- 练习任务 -
(a) 在Spark RDD算子一文中，准备阶段的示例数据被写入了哪个文件？
(b) 请将Spark RDD算子一文中的一段文字原样誊录：自含有“扁平化数据后再映射处理”的文字起，至“filterRDD.foreach(println)”止。

***** 给定文本 *****

美文网首页
Spark开发 之 RDD算子

Spark开发 之 RDD算子

作者: 诺之林 | 来源:发表于2021-04-11 11:56 被阅读0次

    目录

    准备

    echo "Hadoop first" >> /tmp/text.txt
    
    echo "Spark second" >> /tmp/text.txt
    
    echo "Spark third" >> /tmp/text.txt
    
    cat /tmp/text.txt
    # Hadoop first
    # Spark second
    # Spark third
    

    转换算子

    /opt/services/spark/bin/spark-shell
    

    普通值

    1. map
    val textFile = sc.textFile("/tmp/text.txt")
    
    val mapRDD = textFile.map(line => line.split(" ")(1))
    
    mapRDD.foreach(println)
    # third
    # first
    # second
    

    对数据进行转换和改变

    1. flatMap
    val textFile = sc.textFile("/tmp/text.txt")
    
    val flatMapRDD = textFile.flatMap(line => line.split(" "))
    
    flatMapRDD.foreach(println)
    # Hadoop
    # first
    # Spark
    # third
    # Spark
    # second
    

    扁平化数据后再映射处理

    1. filter
    val textFile = sc.textFile("/tmp/text.txt")
    
    val filterRDD = textFile.filter(_.contains("Spark"))
    
    filterRDD.foreach(println)
    # Spark third
    # Spark second
    

    按指定规则筛选数据

    Scala占位符语法: SCALA CHEATSHEET

    1. distinct
    val textFile = sc.textFile("/tmp/text.txt")
    
    val flatMapRDD = textFile.flatMap(_.split(" "))

***** 提取记录 *****

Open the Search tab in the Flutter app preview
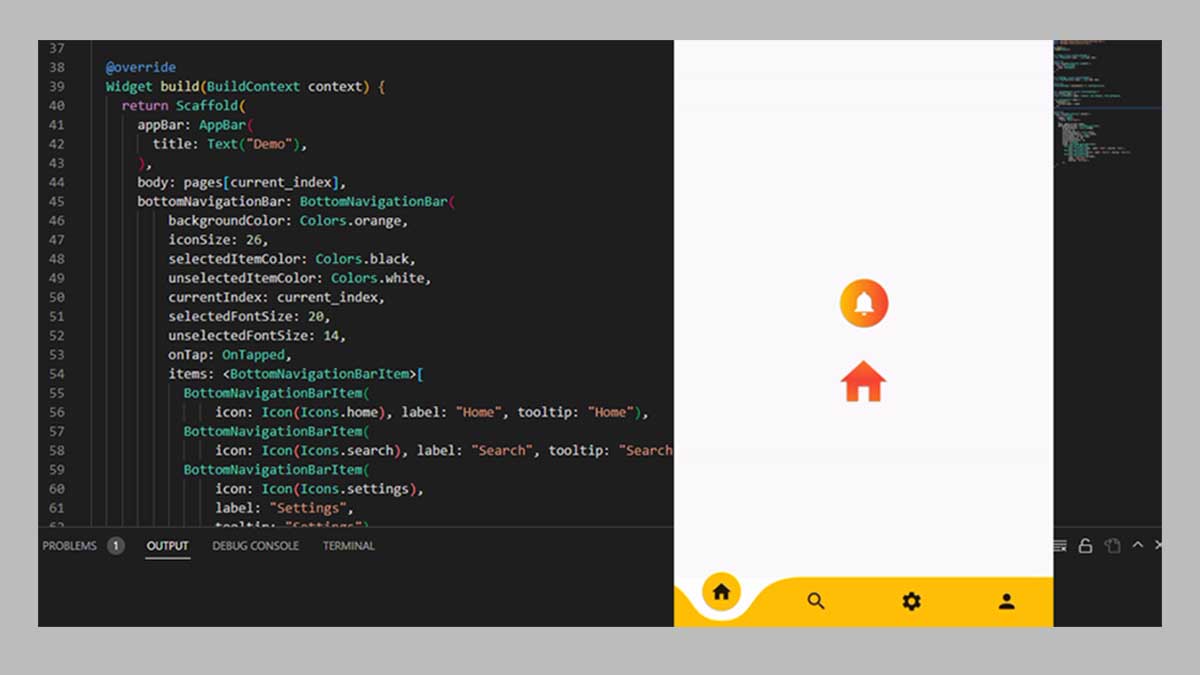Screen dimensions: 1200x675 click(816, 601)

*****
***** 提取记录 *****

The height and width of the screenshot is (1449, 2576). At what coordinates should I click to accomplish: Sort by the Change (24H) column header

*****

- 书面解答 -
(a) /tmp/text.txt

(b)
扁平化数据后再映射处理

    1. filter
    val textFile = sc.textFile("/tmp/text.txt")
    
    val filterRDD = textFile.filter(_.contains("Spark"))
    
    filterRDD.foreach(println)